→ **Objective**:
Print the passage of the movie review of Gwen exactly, between "Meanwhile, I could" and "of Gwen's family.", inclusive.

359. Gwen; movie review

GWEN
Cert 15
82 mins
BBFC advice: Contains strong violence, disturbing images

This has been a very disappointing year for overall quality of cinema releases but the exception has been low-budget movies from the UK.
William McGregor's Gwen continues that theme, drawing in its audience through the nuanced performance of a young woman.
Eleanor Worthington-Cox plays the title character with a combination of feistiness, bewilderment and plain fear.
Meanwhile, I could almost feel the numbing cold of a bleak mid-winter in Snowdonia where the film is set.
Set in the early 1800s, its shows Gwen trying desperately to hold her isolated home together as her mother (Maxine Peake) is struck down by a mysterious illness and father is absent, presumed to have gone to war.
Meanwhile, a ruthless quarry company is encroaching on to their land and its henchmen are given the job of getting them out by fair means or foul.
They see no support from the community who are suspicious of the darkness which seems to have enveloped the farm of Gwen's family.
McGregor expertly uses the backdrop of the desolation of landscape and the darkness of winter to add to the ghastliness which unfolds.
Gwen hints at witchcraft but it is not the central element of a picture which focuses most on how a young woman copes with the real horrors which are created by her family's plight.

→ **Recorded data**:
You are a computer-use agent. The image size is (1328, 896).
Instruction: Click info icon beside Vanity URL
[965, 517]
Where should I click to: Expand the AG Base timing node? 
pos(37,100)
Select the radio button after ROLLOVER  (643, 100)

---

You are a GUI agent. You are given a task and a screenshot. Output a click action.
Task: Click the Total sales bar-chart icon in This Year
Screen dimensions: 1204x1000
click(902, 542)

→ **Worked solution**:
Meanwhile, I could almost feel the numbing cold of a bleak mid-winter in Snowdonia where the film is set.
Set in the early 1800s, its shows Gwen trying desperately to hold her isolated home together as her mother (Maxine Peake) is struck down by a mysterious illness and father is absent, presumed to have gone to war.
Meanwhile, a ruthless quarry company is encroaching on to their land and its henchmen are given the job of getting them out by fair means or foul.
They see no support from the community who are suspicious of the darkness which seems to have enveloped the farm of Gwen's family.